(Available records Opens)

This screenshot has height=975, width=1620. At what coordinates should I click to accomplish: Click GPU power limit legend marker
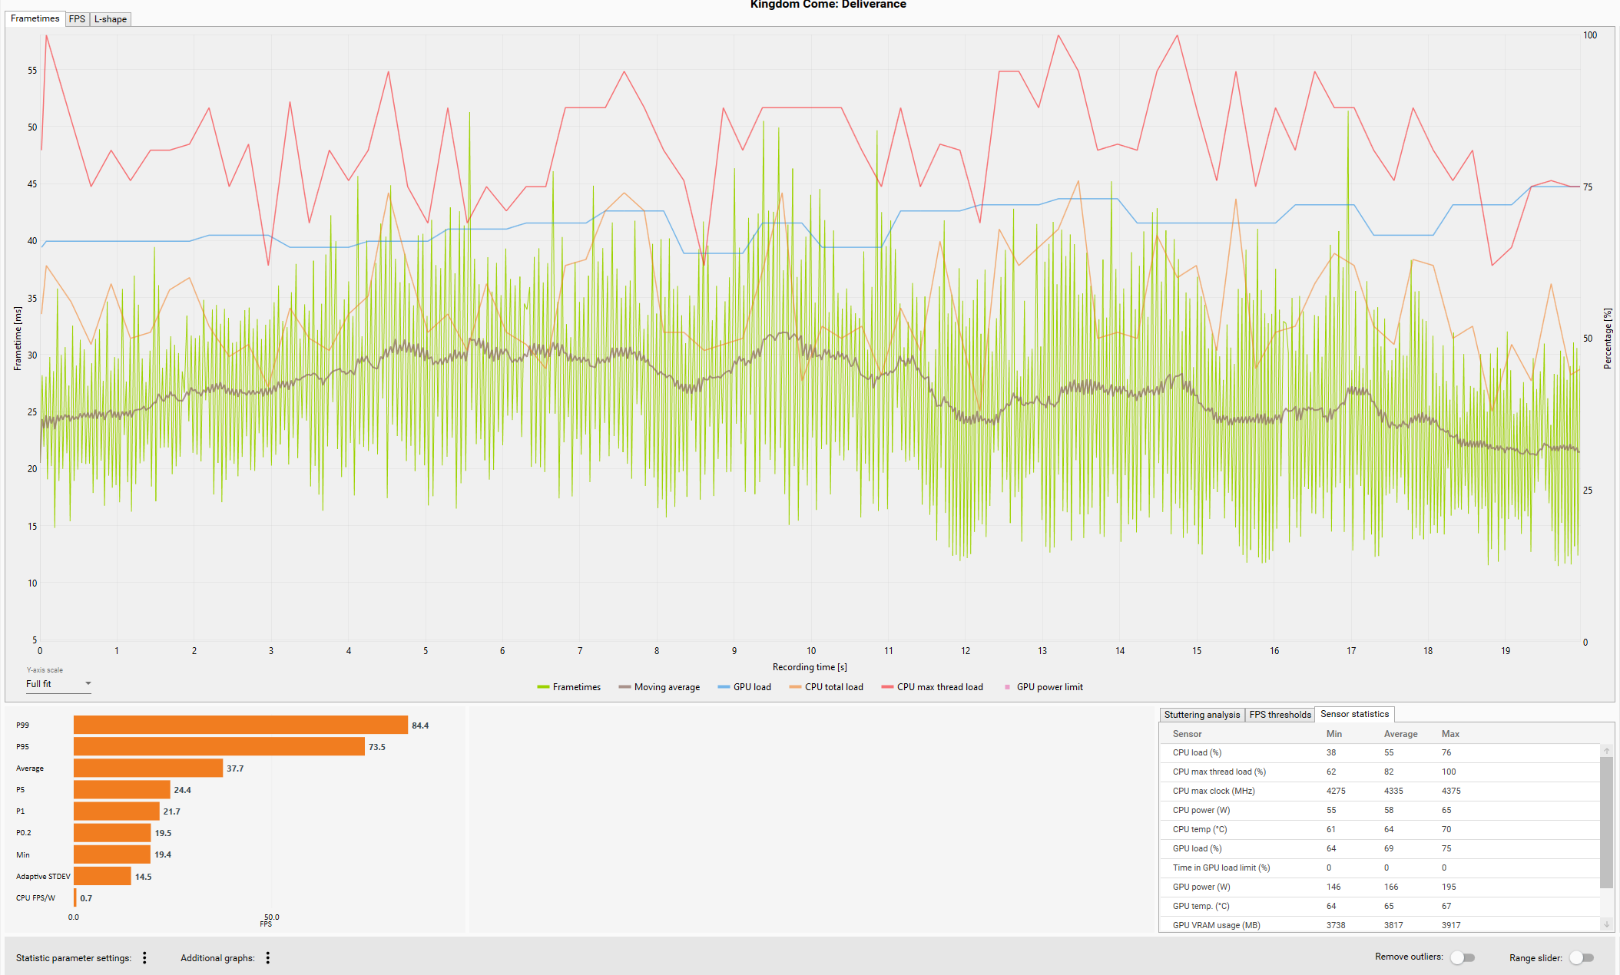point(1007,687)
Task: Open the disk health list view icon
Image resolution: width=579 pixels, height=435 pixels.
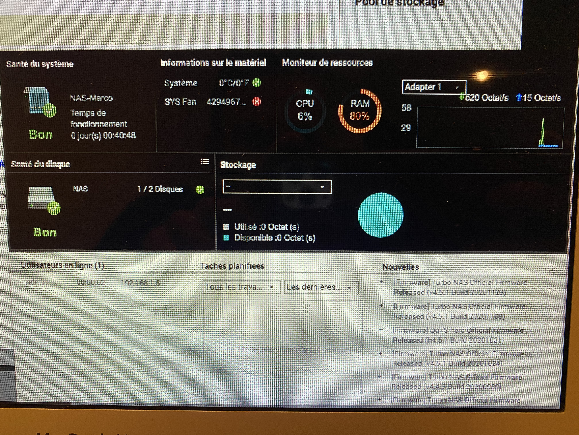Action: click(205, 162)
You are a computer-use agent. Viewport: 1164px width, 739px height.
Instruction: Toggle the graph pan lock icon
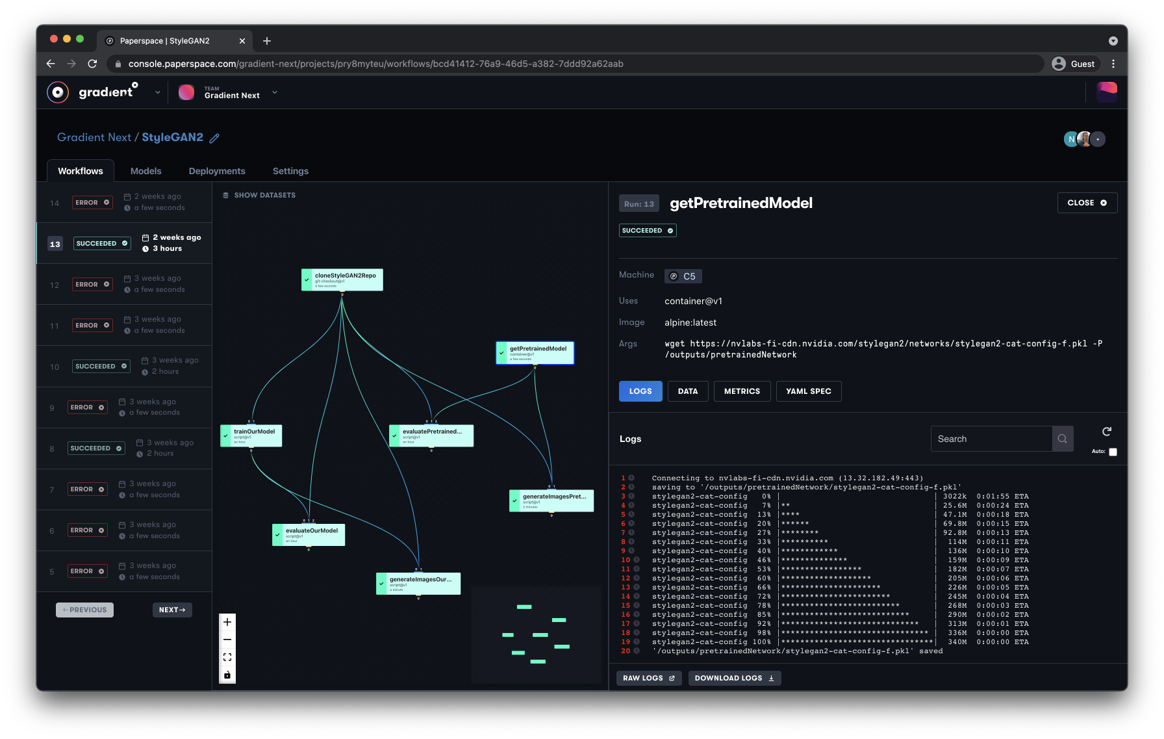click(227, 675)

(Available records Closes)

Exercise goal —
Repeat the material above in full and unchanged, minus its images.

Task result —
This screenshot has height=975, width=1620. At what coordinates should I click to accomplish: Click GPU power limit legend marker
point(1007,687)
Task: Open the disk health list view icon
Image resolution: width=579 pixels, height=435 pixels.
Action: click(205, 162)
You are a computer-use agent. Viewport: 1164px width, 739px height.
Instruction: Toggle the graph pan lock icon
click(227, 675)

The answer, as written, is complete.